Amor, Plástico e Barulho

por Luis Galvão

Maeve Jinkings - Amor, Plástico e Barulho

Maeve Jinkings – Amor, Plástico e Barulho

Maeve Jinkings interpreta uma versão pouco puritana de Margo Channing enquanto Nash Laila a Eve Harrington de uma forma inesperada. Ambas, perfeitas em seus papéis, trazem para Amor, Plástico e Barulho tudo que é necessário para apresentar o embate entre a musa do passado e a estrela do futuro, mas com uma dubiedade incrível, na qual os sentimentos de respeito e inveja caminham em conjunto.

Elas dividem os homens, compartilham o palco e, juntas, sofrem para manter aquilo que conquistaram. E dessa forma mais crua e real possível, a pernambucana Renata Pinheiro dirige seu filme de estreia, com a segurança de apresentar Recife cheia de brilho e suor e seu roteiro nunca caindo no óbvio.

A trilha sonora idealizada por DJ Dolores coloca a musica brega quase como um pedestal para que as atrizes mostrem suas frustações e anseios.

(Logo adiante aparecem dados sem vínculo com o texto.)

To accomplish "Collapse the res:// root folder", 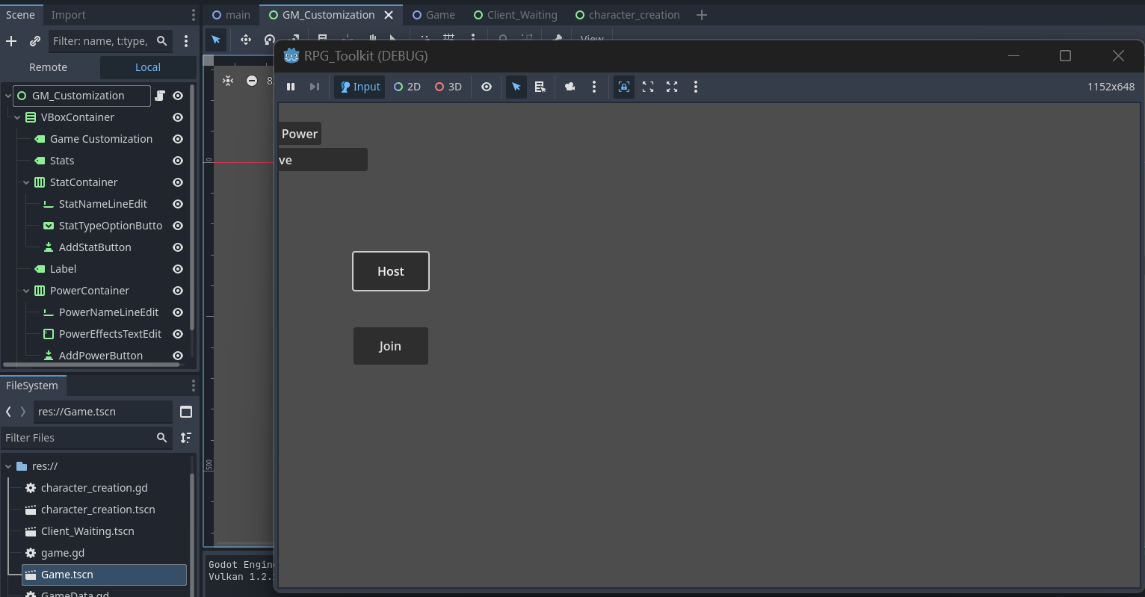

A cena em particular, a capela, com Chupa Que É De Uva é uma das melhores do cinema pernambucano atual.

Abrindo um parágrafo explicitamente barrista, Recife mais uma vez mostrando que não só de comédias se monta a cinegrafia brasileira. Aqui, temos momentos de descontração e risos, mas dentro de um contexto próprio e necessário. Poderia citar apenas nos últimos três anos, filmes que ou se arriscaram na narrativa ou que trouxeram o melhor do cinema nacional (O Som Ao Redor, Tatuagem e Eles Voltam). Que possamos nos orgulhar ainda mais desse nosso Estado.